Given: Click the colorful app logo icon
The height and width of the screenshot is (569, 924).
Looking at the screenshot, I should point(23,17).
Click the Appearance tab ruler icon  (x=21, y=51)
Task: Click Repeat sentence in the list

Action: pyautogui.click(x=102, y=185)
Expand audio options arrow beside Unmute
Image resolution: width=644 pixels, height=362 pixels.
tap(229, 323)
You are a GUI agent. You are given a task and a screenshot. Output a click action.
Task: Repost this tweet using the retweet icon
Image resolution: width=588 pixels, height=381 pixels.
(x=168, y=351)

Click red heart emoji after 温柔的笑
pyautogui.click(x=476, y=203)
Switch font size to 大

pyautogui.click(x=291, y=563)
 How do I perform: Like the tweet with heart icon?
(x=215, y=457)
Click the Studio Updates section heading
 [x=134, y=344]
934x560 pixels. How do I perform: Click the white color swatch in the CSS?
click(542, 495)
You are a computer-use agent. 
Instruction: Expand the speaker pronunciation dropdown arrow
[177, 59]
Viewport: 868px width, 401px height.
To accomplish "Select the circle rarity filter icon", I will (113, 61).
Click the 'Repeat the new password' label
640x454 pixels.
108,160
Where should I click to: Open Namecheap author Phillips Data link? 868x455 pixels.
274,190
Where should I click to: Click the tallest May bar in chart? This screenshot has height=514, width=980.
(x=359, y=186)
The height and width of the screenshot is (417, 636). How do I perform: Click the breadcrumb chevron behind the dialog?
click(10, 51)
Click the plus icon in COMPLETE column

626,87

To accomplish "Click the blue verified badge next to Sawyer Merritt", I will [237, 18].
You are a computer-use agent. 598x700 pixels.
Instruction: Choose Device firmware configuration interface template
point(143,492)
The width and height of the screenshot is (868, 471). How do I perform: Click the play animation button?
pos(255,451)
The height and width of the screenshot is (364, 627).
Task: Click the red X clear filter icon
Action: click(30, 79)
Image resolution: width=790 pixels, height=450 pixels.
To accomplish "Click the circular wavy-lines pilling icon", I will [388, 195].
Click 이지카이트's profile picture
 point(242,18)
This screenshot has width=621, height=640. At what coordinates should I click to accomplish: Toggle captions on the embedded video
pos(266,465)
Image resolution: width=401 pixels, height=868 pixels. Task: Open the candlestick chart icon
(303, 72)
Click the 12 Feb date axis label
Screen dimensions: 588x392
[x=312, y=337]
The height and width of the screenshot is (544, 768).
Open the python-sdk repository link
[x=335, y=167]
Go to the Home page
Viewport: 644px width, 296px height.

───

■ Action item: When you find a line in the records that contains the word "agent", copy it.

■ Exercise result:
You are a GUI agent. You are given a task and a screenshot. Output a click action.
You are a computer-use agent. 
You are a computer-use agent. 598x700 pixels.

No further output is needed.